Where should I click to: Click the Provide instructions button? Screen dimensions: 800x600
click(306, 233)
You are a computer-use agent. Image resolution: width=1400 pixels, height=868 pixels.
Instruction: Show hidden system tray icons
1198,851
· · · · ·
Exercise prompt. Convert these lines into a JSON list of strings, with one string per line and any blank lines omitted.

Written answer.
[
  "Where should I click to: Click the Provide instructions button? Screen dimensions: 800x600",
  "click(306, 233)",
  "You are a computer-use agent. Image resolution: width=1400 pixels, height=868 pixels.",
  "Instruction: Show hidden system tray icons",
  "1198,851"
]